Des femmes célébrant la Journée de la femme en 2008
Ces différences persistent dans le monde professionnel. Promotions plus difficiles à obtenir, salaires plus bas, etc. Oui, les femmes tombent enceinte, élèvent des enfants. Faut-il changer la nature humaine pour qu’elles obtiennent enfin les mêmes droits que les hommes ? Brigitte Grésy, inspectrice de l’Inspection générale des Affaires sociales (IGAS) devra rendre un rapport sur ce sujet au ministre du Travail, Brice Hortefeux, en juin prochain. Mais n’y a-t-il pas déjà une loi garantissant l’égalité professionnelle entre hommes et femmes ? Confère la loi Roudy de 1983. Entre la promulgation d’une loi et son effectivité, la route est longue. Alors une Journée de la femme, ça sert à quoi ? Les cyniques diront que « De toute façon, ça ne sert à rien. » Et ils auront raison. Un peu. Regardons cette semaine. Lundi : Journée mondiale de la prière. Mercredi : Journée mondiale de lutte contre l’exploitation sexuelle. Tout au long de l’année, les Journées s’accumulent à tel point qu’on les oublie. Mais perdue quelque part entre la Journée sans voiture et la Journée de la montagne, la Journée de la femme fait malgré tout son petit bonhomme de chemin. Car en parler, c’est avancer. Alors cessons de critiquer !
Il y a aussi ceux qui diront qu’après tout, aujourd’hui, les femmes ne sont pas logées à si mauvaise enseigne. En France. C’est oublier que cette journée est internationale. Oubliez la fillette du Yémen qui vient d’obtenir le divorce à 10 ans. Oubliez la jeune fille africaine excisée pour ne pas être tentée d’aller voir ailleurs que dans le lit de son mari. Oubliez l’exploitation sexuelle et les privations de liberté. Si le chemin parcouru dans notre pays donne de l’espoir, des millions de femmes dans le monde n’ont plus la force de croire en un avenir meilleur. Alors oui mesdames les Françaises ! Si vous pensez qu’avec votre carte de crédit perso, votre toute récente promotion obtenue sans être passée sur le canapé du boss, et votre « chéri » qui passe l’aspiro tous les dimanches matin, l’égalité est enfin arrivée dans votre pays : pensez un peu à celles qui vivent à des kilomètres de là. Là où féminité rime avec servilité. Car une Journée, ça sert à cela avant tout. Penser, soutenir, et encourager quelque chose de spécial.

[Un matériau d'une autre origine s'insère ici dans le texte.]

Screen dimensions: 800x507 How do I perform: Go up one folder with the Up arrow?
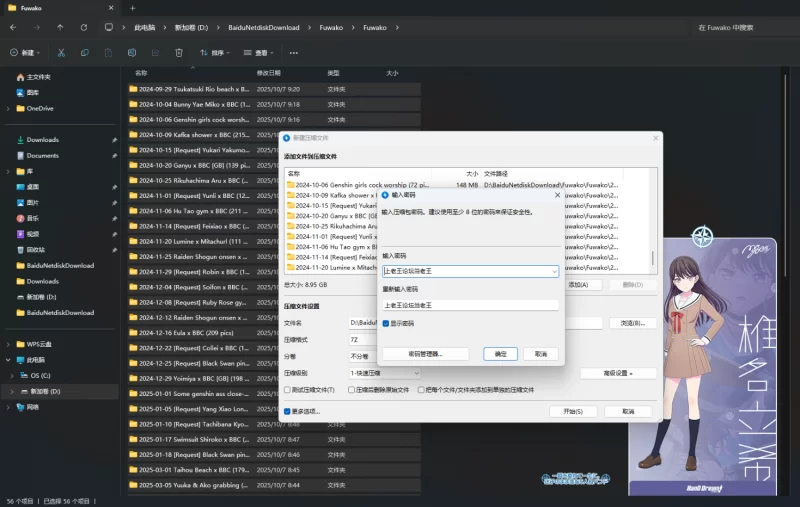60,27
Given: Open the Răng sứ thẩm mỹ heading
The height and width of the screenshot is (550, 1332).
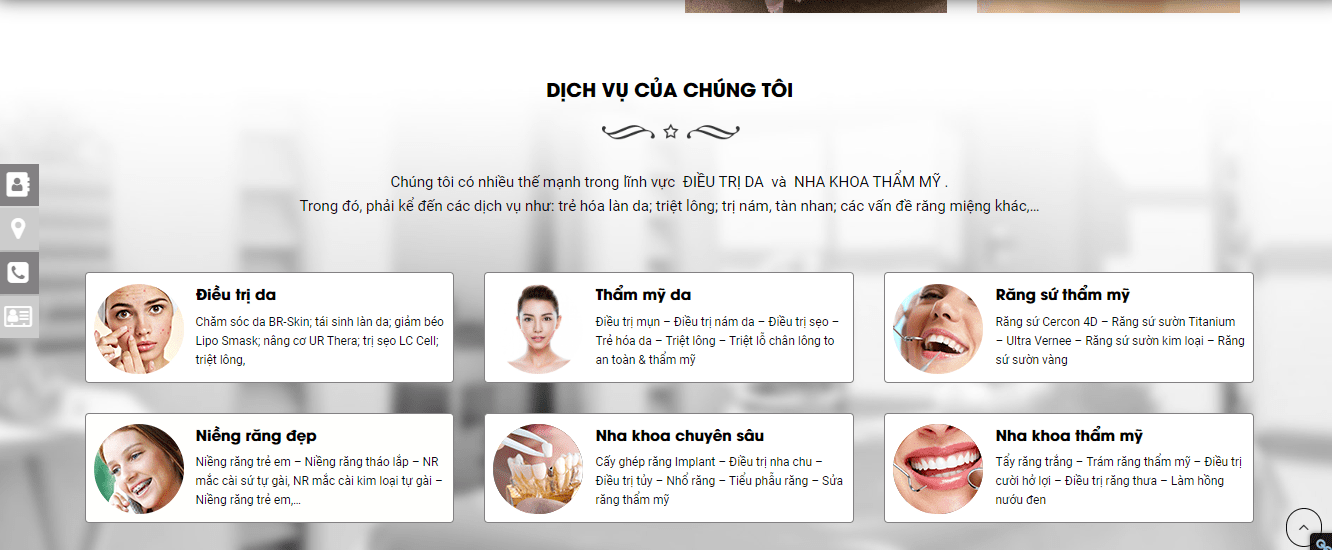Looking at the screenshot, I should [1063, 295].
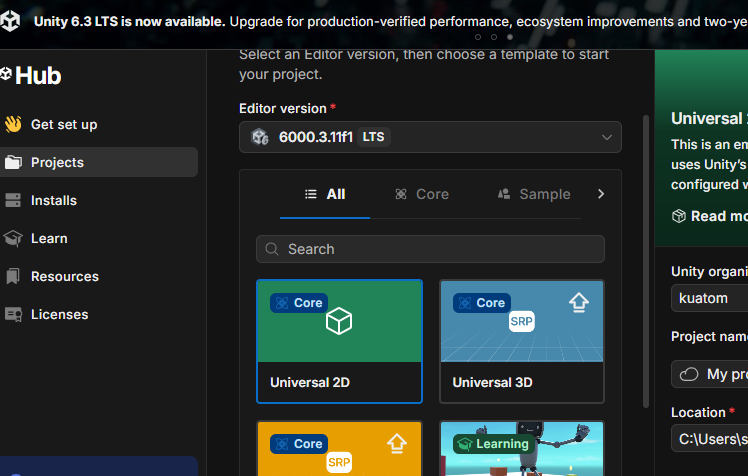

Et pour les narcissiques qui veulent se faire plaisir, écoutez un petit pêle-mêle de chansons dédiées au sexe « faible ». Vous avez l’embarras du choix. A croire que les hommes sont totalement obsédés par vous. « Vous les femmes » d’Enrico Macias, « Femmes, je vous aime » de Julien Clerc, « Women » de John Lennon, etc. Juste pour penser avec un petit brin d’espoir qu’un jour tous les spécimens du sexe « fort » reconnaîtront que malgré notre sexe, nous sommes tous pareils. Des êtres humains.